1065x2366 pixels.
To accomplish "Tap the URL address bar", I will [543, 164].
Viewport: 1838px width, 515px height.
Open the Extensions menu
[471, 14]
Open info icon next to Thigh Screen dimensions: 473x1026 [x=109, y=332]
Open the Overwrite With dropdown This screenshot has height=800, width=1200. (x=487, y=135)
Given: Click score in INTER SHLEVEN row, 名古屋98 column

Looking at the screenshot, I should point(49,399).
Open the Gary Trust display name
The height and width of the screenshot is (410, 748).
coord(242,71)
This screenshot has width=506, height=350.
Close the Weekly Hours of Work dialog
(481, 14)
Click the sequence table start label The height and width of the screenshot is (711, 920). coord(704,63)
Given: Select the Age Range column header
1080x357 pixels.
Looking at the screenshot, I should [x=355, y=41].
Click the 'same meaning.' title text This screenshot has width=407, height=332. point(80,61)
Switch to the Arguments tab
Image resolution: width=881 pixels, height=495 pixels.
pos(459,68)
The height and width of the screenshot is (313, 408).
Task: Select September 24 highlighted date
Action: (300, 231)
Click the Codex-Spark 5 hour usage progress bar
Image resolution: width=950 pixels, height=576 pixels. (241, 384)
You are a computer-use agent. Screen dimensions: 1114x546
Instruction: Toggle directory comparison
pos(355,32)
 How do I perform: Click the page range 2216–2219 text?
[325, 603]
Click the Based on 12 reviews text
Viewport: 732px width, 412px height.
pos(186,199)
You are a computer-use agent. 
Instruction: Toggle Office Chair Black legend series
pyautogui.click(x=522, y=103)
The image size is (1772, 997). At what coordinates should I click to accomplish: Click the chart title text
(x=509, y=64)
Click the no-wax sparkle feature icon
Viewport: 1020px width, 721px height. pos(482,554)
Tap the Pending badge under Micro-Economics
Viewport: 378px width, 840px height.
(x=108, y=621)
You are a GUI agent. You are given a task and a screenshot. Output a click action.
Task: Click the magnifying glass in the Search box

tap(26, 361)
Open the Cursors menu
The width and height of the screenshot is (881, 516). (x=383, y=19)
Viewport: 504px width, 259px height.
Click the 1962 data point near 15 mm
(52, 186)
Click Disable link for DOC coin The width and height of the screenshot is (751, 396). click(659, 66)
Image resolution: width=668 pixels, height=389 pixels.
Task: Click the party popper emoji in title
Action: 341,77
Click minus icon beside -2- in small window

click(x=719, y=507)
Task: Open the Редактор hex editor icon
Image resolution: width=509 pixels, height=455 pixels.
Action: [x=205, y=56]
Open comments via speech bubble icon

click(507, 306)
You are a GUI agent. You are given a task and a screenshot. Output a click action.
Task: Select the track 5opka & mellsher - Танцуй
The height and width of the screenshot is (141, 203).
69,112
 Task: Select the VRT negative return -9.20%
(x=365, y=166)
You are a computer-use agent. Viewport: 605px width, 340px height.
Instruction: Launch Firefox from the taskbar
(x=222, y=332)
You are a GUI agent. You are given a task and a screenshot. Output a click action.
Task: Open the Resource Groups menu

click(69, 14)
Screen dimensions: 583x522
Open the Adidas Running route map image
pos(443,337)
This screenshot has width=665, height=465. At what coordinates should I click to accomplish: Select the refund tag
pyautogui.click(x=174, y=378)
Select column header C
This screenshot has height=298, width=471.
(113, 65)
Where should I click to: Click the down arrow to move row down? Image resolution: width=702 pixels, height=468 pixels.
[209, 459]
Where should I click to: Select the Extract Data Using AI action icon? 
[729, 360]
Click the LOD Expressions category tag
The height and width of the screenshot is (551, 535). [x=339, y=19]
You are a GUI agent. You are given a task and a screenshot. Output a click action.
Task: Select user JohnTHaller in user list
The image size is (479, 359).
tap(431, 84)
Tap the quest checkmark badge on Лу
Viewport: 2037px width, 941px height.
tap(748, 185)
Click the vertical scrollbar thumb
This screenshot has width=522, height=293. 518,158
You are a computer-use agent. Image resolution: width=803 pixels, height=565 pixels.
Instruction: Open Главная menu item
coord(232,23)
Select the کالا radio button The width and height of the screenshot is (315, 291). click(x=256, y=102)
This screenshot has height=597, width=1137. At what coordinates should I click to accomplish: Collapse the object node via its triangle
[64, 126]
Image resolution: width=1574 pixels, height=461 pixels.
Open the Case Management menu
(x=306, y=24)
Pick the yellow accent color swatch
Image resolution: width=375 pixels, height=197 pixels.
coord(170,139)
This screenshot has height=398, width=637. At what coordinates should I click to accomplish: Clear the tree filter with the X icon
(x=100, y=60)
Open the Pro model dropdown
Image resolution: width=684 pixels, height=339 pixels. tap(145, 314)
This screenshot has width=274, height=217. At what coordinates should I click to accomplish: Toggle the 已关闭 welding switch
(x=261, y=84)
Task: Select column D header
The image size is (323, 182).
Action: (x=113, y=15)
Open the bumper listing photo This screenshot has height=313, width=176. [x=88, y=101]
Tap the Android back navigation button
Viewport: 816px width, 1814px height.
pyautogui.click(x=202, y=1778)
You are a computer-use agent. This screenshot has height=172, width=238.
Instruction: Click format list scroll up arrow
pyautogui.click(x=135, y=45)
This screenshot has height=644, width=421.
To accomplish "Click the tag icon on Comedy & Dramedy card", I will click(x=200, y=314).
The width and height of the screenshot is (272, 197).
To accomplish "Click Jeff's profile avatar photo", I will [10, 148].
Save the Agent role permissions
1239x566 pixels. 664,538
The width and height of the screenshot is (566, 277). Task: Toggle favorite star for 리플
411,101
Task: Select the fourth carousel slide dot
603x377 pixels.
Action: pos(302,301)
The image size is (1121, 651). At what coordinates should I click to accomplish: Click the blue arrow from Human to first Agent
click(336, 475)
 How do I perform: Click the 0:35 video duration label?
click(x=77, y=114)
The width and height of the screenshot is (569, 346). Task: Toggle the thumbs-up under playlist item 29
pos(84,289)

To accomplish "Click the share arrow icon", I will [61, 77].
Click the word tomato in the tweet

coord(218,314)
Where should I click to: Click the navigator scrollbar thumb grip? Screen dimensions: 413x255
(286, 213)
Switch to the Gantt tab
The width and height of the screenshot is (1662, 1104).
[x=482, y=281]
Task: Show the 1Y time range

--------------------

→ YOUR ASSIGNMENT:
From the records above, extract exactly and only the lines that begin at the line with "Viewport: 504px width, 259px height." and stop after the line with "You are a computer-use agent. Viewport: 605px".

→ YOUR SOLUTION:
Viewport: 504px width, 259px height.
Click the 1962 data point near 15 mm
(52, 186)
Click Disable link for DOC coin The width and height of the screenshot is (751, 396). click(659, 66)
Image resolution: width=668 pixels, height=389 pixels.
Task: Click the party popper emoji in title
Action: 341,77
Click minus icon beside -2- in small window

click(x=719, y=507)
Task: Open the Редактор hex editor icon
Image resolution: width=509 pixels, height=455 pixels.
Action: [x=205, y=56]
Open comments via speech bubble icon

click(507, 306)
You are a GUI agent. You are given a task and a screenshot. Output a click action.
Task: Select the track 5opka & mellsher - Танцуй
The height and width of the screenshot is (141, 203).
69,112
 Task: Select the VRT negative return -9.20%
(x=365, y=166)
You are a computer-use agent. Viewport: 605px width, 340px height.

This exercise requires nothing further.